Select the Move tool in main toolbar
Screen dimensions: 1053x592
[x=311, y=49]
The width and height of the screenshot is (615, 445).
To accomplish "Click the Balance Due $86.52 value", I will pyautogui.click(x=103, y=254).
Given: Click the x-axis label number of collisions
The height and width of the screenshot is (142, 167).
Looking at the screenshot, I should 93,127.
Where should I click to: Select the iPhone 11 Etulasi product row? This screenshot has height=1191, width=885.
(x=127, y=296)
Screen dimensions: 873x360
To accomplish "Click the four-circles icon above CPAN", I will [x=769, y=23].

************

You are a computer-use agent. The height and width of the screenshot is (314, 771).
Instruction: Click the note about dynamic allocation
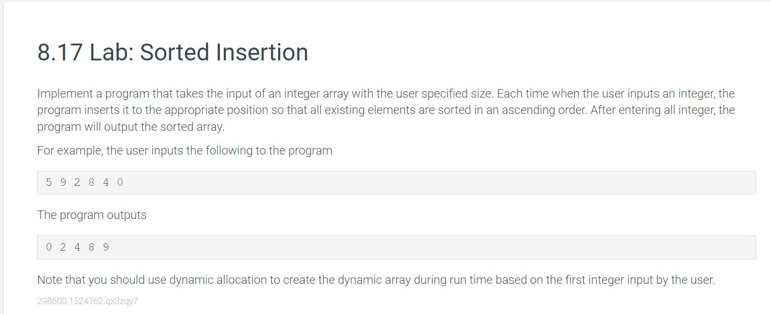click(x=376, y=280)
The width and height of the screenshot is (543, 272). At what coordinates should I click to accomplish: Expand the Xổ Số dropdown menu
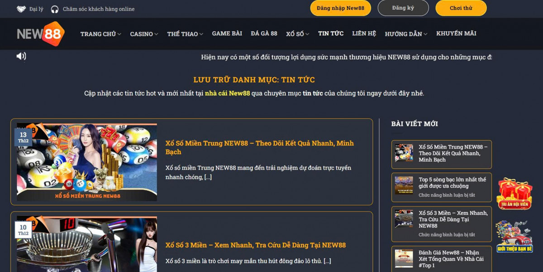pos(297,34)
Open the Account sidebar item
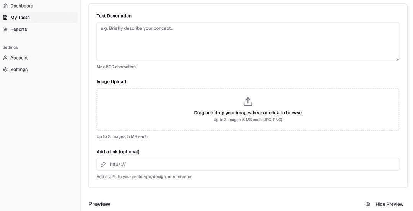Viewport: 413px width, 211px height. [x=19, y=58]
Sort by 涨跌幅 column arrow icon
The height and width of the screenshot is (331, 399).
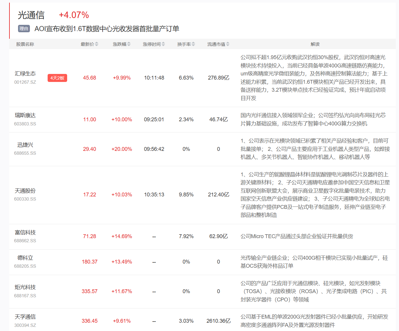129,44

************

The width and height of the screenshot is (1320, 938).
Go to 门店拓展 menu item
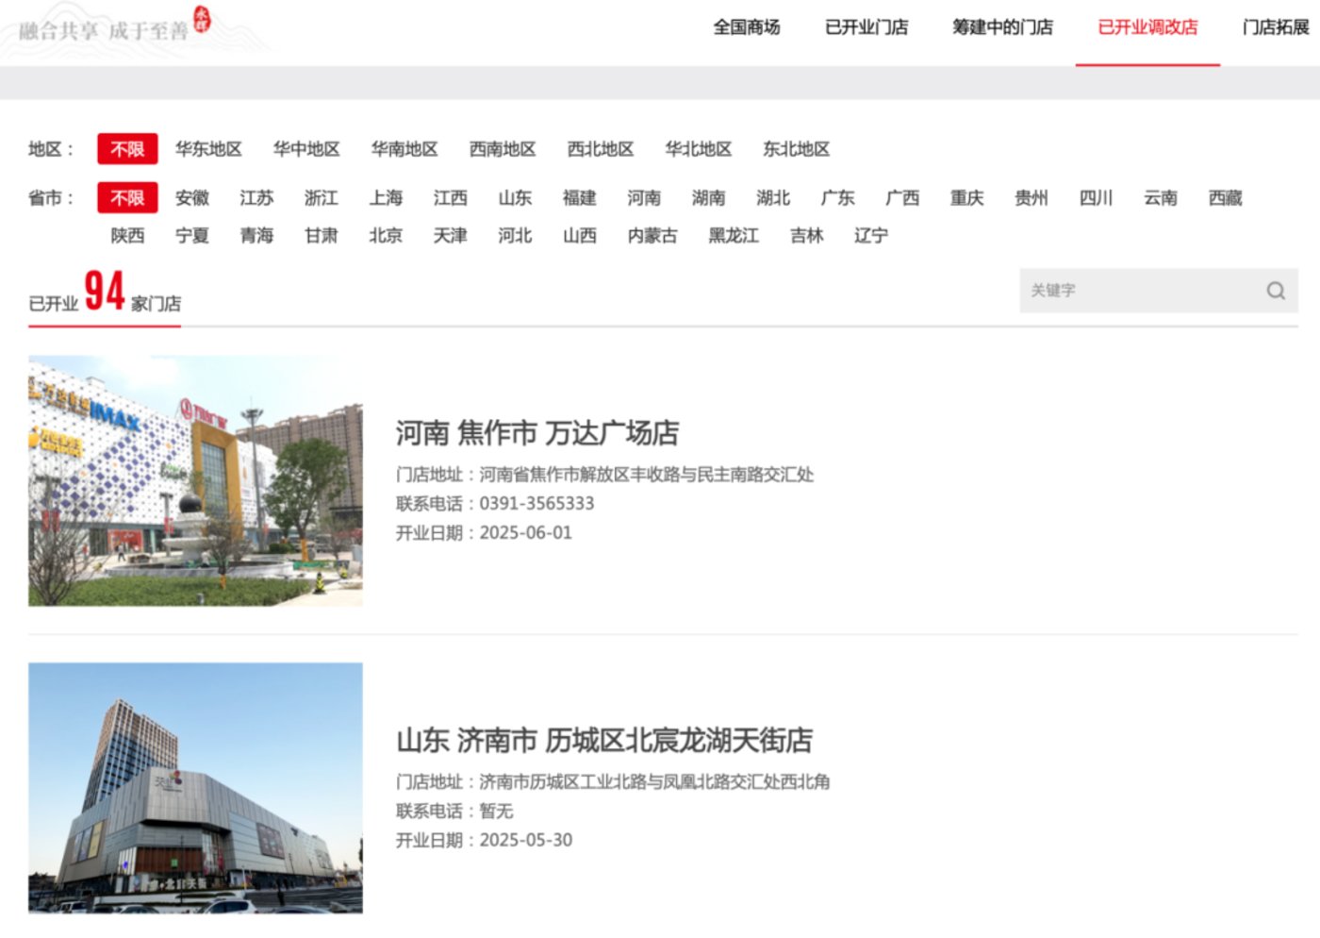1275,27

************

**Work instructions:**
Convert the part that opens with the line containing "Select the Move tool in main toolbar" and closes with the line containing "will [x=769, y=23]." into a JSON list of strings, one string per line, leaving out any blank lines.

**Written answer:**
[
  "Select the Move tool in main toolbar",
  "Screen dimensions: 1053x592",
  "[x=311, y=49]",
  "The width and height of the screenshot is (615, 445).",
  "To accomplish \"Click the Balance Due $86.52 value\", I will pyautogui.click(x=103, y=254).",
  "Given: Click the x-axis label number of collisions",
  "The height and width of the screenshot is (142, 167).",
  "Looking at the screenshot, I should 93,127.",
  "Where should I click to: Select the iPhone 11 Etulasi product row? This screenshot has height=1191, width=885.",
  "(x=127, y=296)",
  "Screen dimensions: 873x360",
  "To accomplish \"Click the four-circles icon above CPAN\", I will [x=769, y=23]."
]